- Cover of the first volume

コウノドリ (Kōnodori)
- Genre: Drama
- Written by: Yū Suzunoki
- Published by: Kodansha
- English publisher: NA: Kodansha USA (digital);
- Magazine: Weekly Morning
- Original run: July 26, 2012 – May 7, 2020
- Volumes: 32

Dr. Storks
- Directed by: Nobuhiro Doi Fuminori Kaneko
- Written by: Mutsumi Yamamoto
- Studio: TBS
- Original network: TBS
- Original run: October 16, 2015 – December 18, 2015
- Episodes: 10

Dr. Storks (2017 series)
- Original network: TBS
- Original run: October 13, 2017 – December 22, 2017
- Episodes: 11

= Kounodori: Dr. Stork =

Japanese manga series

Kounodori: Dr. Stork (コウノドリ, Kōnodori) is a Japanese manga series written and illustrated by Yū Suzunoki. It was published by Kodansha in Weekly Morning magazine from July 26, 2012, to May 7, 2020, and collected in 32 volumes. The manga won Best General Manga at the 40th Kodansha Manga Awards. Kodansha USA has licensed the manga for a North American digital release as Kounodori: Dr. Stork.

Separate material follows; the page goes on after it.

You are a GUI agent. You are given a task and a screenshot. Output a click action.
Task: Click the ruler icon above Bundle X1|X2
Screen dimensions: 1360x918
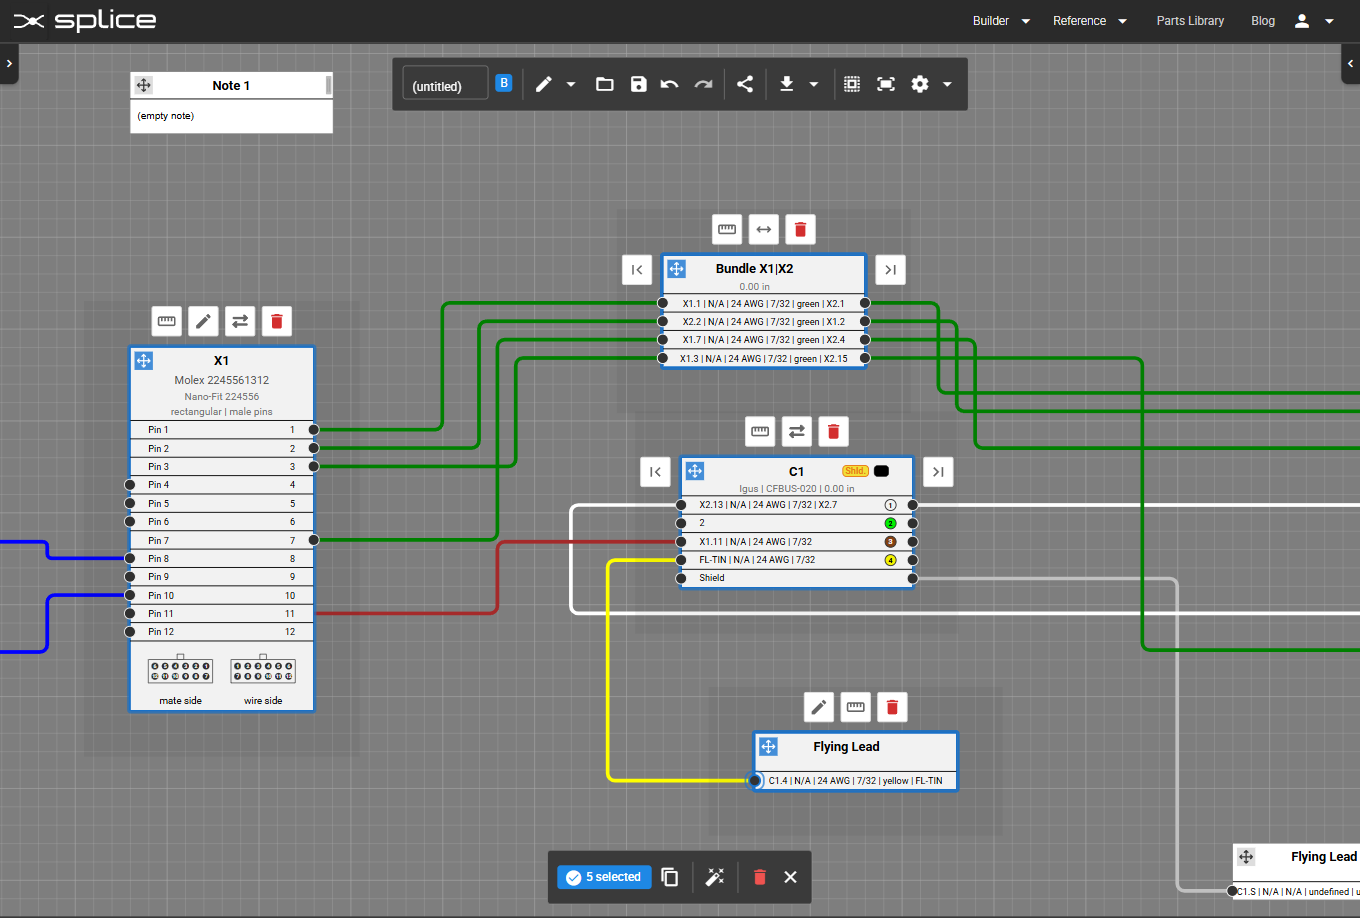point(727,229)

A TV drama adaptation, officially titled Dr. Storks (stylized as Dr.STOЯKS) in English, aired on the Tokyo Broadcasting System from October 16 to December 18, 2015. It was followed by a second series from October 13 to December 21, 2017.

==Characters==

- Sakura Kōnotori (played by Go Ayano)
- Kae Shimoya (played by Mayu Matsuoka)
- Rumiko Komatsu (played by Yo Yoshida)
- Ryo Shirakawa (played by Kentaro Sakaguchi)
- Mayumi Kadota (played by Nana Seino)
- Hiroshi Kase (played by Yusuke Hirayama)
- Takuya Funakoshi (played by Akinaga Toyomoto)
- Director Osawa (played by Kazuyuki Asano)
- Sachiko Mukai (played by Noriko Eguchi)
- Megumi Arai (played by Sayaka Yamaguchi)
- Haruki Shinomiya (played by Gen Hoshino)
- Takayuki Imahashi (played by Nao Omori)
- Hiroyuki Nagai (played by Shun Oguri)
- Goro Akanishi (played by Hio Miyazawa)

==Volumes==
- 1 (June 21, 2013)
- 2 (September 20, 2013)
- 3 (December 20, 2013)
- 4 (March 20, 2014)
- 5 (June 23, 2014)
- 6 (September 22, 2014)
- 7 (December 22, 2014)
- 8 (March 23, 2015)
- 9 (June 23, 2015)
- 10 (September 23, 2015)
- 11 (October 23, 2015)
- 12 (November 23, 2015)
- 13 (March 23, 2016)
- 14 (June 23, 2016)
- 15 (September 23, 2016)
- 16 (December 22, 2016)
- 17 (March 23, 2017)
- 18 (June 23, 2017)
- 19 (September 22, 2017)
- 20 (October 23, 2017)
- 21 (November 22, 2017)
- 22 (May 23, 2018)
- 23 (June 22, 2018)
- 24 (September 21, 2018)
- 25 (December 21, 2018)
- 26 (March 23, 2019)
- 27 (June 21, 2019)
- 28 (September 20, 2019)
- 29 (December 23, 2019)
- 30 (March 23, 2020)
- 31 (June 23, 2020)
- 32 (October 23, 2020)

==Reception==
Volume 6 reached the 22nd place on the weekly Oricon manga charts and, as of September 28, 2014, had sold 43,198 copies; volume 7 reached the 31st place and, as of December 28, 2014, had sold 47,885 copies; volume 8 reached the 15th place and, as of March 29, 2015, had sold 48,477 copies.

The manga won Best General Manga at the 40th Kodansha Manga Awards. It was number 35 on the 15th Book of the Year list by Da Vinci magazine in 2014. It was also nominated for Best General Manga at the 39th Kodansha Manga Awards.